La table. Les deux fêtes concernent, en fin de compte, manger dehors avec les gens qu'on aime. L'assortiment américain se compose de hamburgers, de côtes, de maïs en épi, et de tout ce qui tient sur un grill. La table monténégrine s'appuie sur le Njeguški pršut (jambon fumé en montagne), le kačamak et le cicvara (plats de maïs consistants nés du pays des bergers), les priganice (pâte frite avec du miel ou du fromage), et du vin des vignobles Plantaže. Des menus différents, un instinct identique : la souveraineté a meilleur goût en famille.
La bande sonore. Amérique : marches de Sousa, vedettes de musique country, hymnes de stade, l'Ouverture de 1812 avec de vrais canons.

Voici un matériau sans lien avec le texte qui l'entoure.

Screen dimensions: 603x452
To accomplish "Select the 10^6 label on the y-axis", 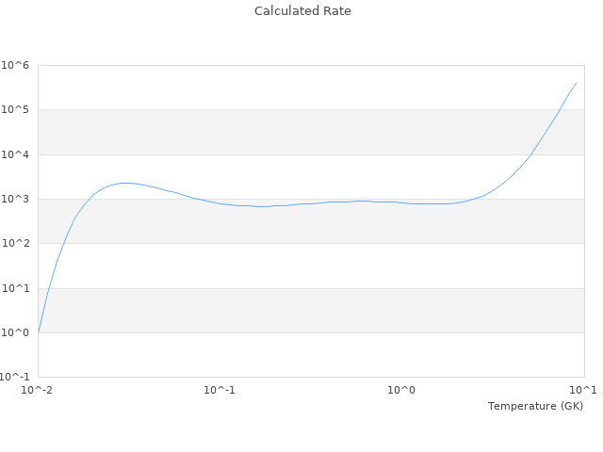I will pyautogui.click(x=16, y=65).
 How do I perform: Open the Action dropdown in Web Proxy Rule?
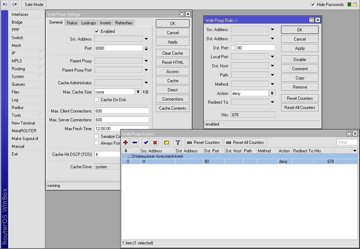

Monténégro : légendes du pop-rock comme Perper dont les chansons incarnent la mémoire nationale, épopées de gusle, et orchestres de cuivres des villages de Boka Bay — des ensembles plus anciens que certains pays.
Ce que chacun pourrait emprunter à l'autre
Un visiteur américain au Monténégro à la fin de mai reconnaîtrait presque tout — les drapeaux, les feux d'artifice, les terrasses de café bondées — mais pourrait être frappé par la proximité ressentie de l'ensemble. Dans une nation où le référendum fondateur a réussi par une marge de 2 300 votes, presque tout le monde connaît quelqu'un qui a voté, et beaucoup qui ont voté différemment. L'indépendance n'est pas une abstraction héritée sur dix générations ; c'est une mémoire vivante avec un reçu.
Un visiteur monténégrin en Amérique ce week-end, observant un pays se faire une fête d'anniversaire de 250 ans avec de grands navires, des essaims de drones, et une capsule temporelle destinée à l'année 2276, pourrait être frappé par le contraire : l'assurance totale d'une nation qui suppose, sans beaucoup d'anxiété, que quelqu'un sera là dans 250 ans pour déterrer la capsule.
Peut-être que c'est le vrai marché proposé. Le Monténégro nous rappelle que l'indépendance est fragile — qu'on peut la gagner, la perdre, et la regagner. L'Amérique insiste sur le fait que c'est permanent. Neuf jours d'intervalle chaque juillet, tous deux allument les mêmes feux d'artifice et, au moins pour une soirée, tous deux ont raison.